So true -- explore San Francisco's Mission District these days and you can wander from breakfast spot, to hip cafe, to upscale ethnic restaurant, to neighborhood bar. The 'hood is full of new energy (and money). As a long time resident, I try to appreciate the newcomers rather than resent them. They are adding delight to the place, yet I have to wonder where my less affluent neighbors are going.
But, despite its title, Ehrenhalt's survey of cities is actually more wide-ranging and, to me, interesting than just a nod to contemporary hipster-villes. Who knew that Manhattan's Wall Street has become a bedroom community where office space has been converted to condos?

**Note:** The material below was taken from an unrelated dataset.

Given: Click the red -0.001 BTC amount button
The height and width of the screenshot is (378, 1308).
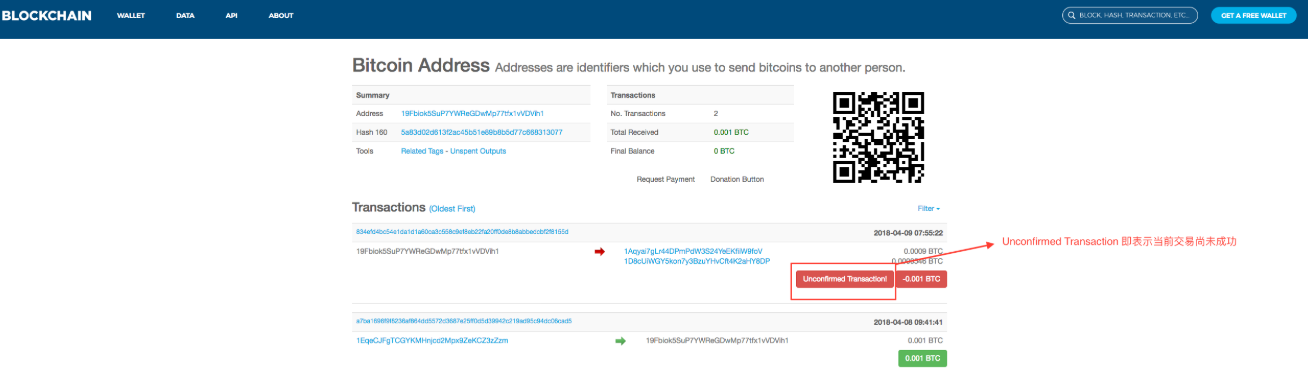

I have long noticed that people of color are settling in suburbs (I'm a Californian, ahead of the game, after all). That's where many of my former neighbors have gone. That is also where new immigrants go today.
Gwinnett County outside Atlanta is one such destination, a county of strip malls and striving Asian Americans.
One of Ehrenhalt's most interesting conclusions is that cities that have been hospitable to immigrants have been the most successful. Philadelphia serves as an example of a city where immigration didn't happen, in his telling due to tax policies that constrained property transfers.
All of this is fine -- but what happens to poor people? After all, the last decade seen a significant rise in the number of poor people? In the country of the Great Inversion, they may find themselves stuck without transportation or decent jobs in exurbs with little tax base, adjacent to the longstanding rural poor.
Reviews of this book tell me that Ehrenhalt developed his theories at least in part by spending ten years walking U.S. cities. It shows -- his story is vivid. Like watching the changes in my own neighborhood, it made me both happy and uneasy. Should I ever get a chance, I want to walk many of these places and feel for myself how cities are changing.